To top this of some of the benefits of JIT can be brought to AOT languages. For example you can compile a binary with LLVM in a way so that it collects statistics which then can be used to fine tune optimizations (better decide if a path is cold or which loops to unroll how much etc.). Drawback is setting it up in you deployment can add quite a bit of complexity. Another example are tools JIT some very few predetermined points, like de-visualizing/inlining virtual function calls or for one-time initialized global remove the "is initialized checks".

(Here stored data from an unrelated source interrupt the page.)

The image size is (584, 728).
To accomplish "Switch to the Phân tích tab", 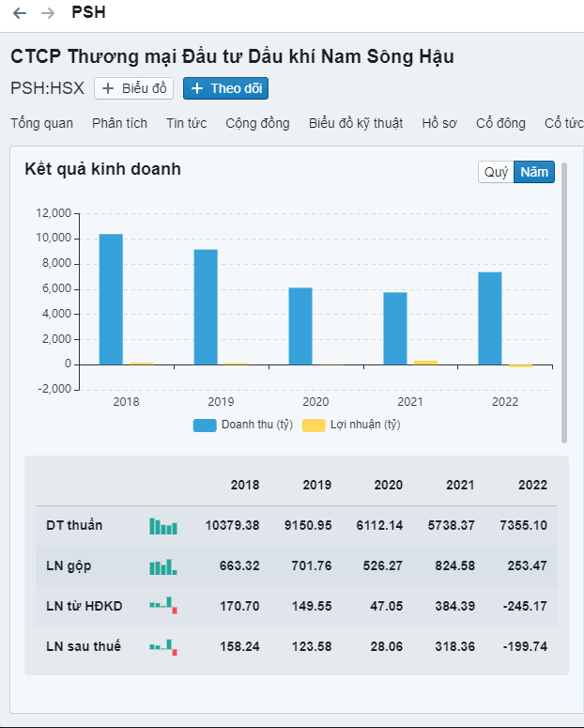I will 120,123.
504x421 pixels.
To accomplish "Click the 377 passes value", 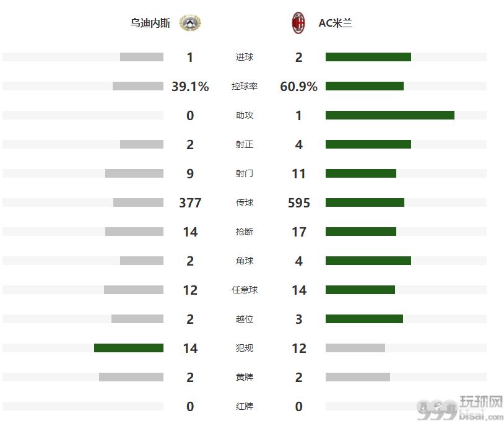I will coord(190,203).
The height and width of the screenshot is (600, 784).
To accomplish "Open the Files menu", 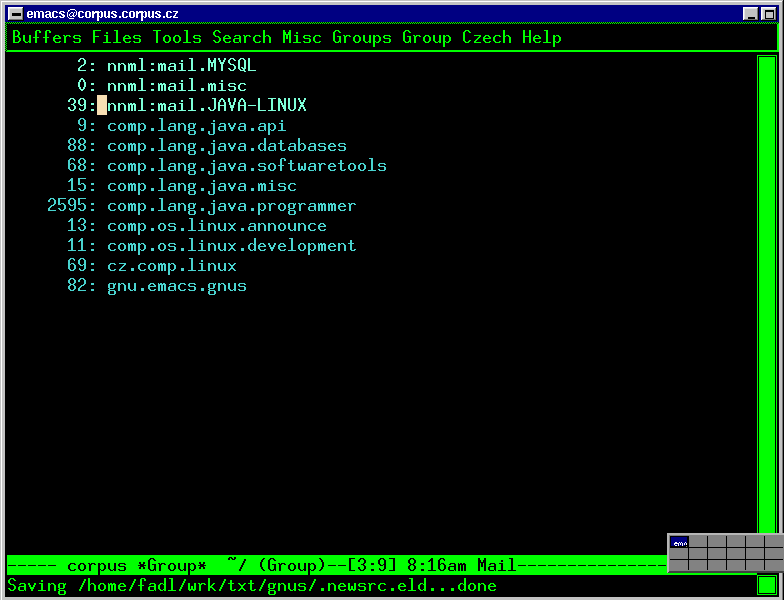I will click(x=117, y=38).
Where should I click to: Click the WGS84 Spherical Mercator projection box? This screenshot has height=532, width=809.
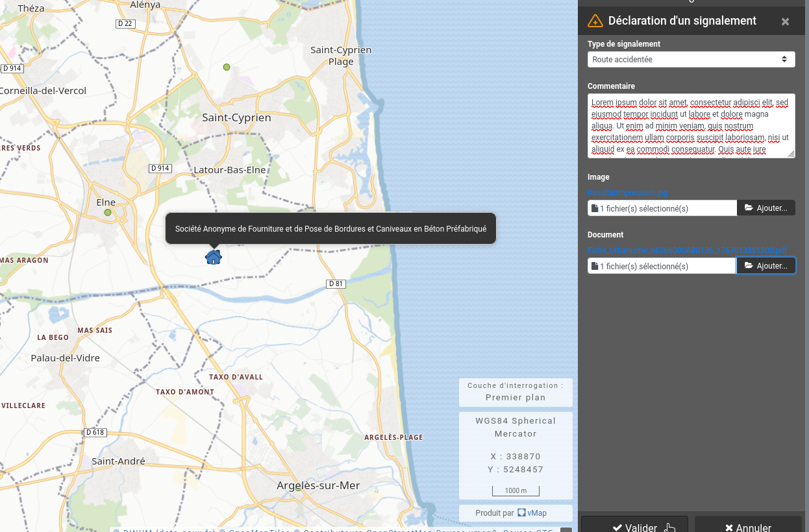pyautogui.click(x=516, y=427)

Which means at the cost of more complex deployments doing some profiling to find some problematic vcalls and similar you can get many (but not all) the optimizations JIT languages have while having most of the benefits of AOT language. Through it only makes sense if your company/product reached a certain non-small size...
Runtime profiling has a cost, and the benefit has to outweigh that cost. Collecting receiver type profiles in order to speculatively inline has a big payoff in, e.g. Java or JavaScript, but probably not C++ or Rust, where programs have less polymorphism because programmers routinely avoid polymorphism in hot parts of the code.
I could see this getting more play than PGO if it becomes really easy to turn on.
Inlining is the ultimate optimization, but only as a foundation for others: Modern CPUs have rendered function calls (even predictable virtual ones) nearly free.
For the C calling convention -O3 is good enough. With this you need to explicitly mark them, similar to [[always_inline]], just in a separate text file. This hardcodes r14, so it would be only useful for x86_64.
Also inlining just enables further optimizations, previously missed. something like qbe is much more interesting.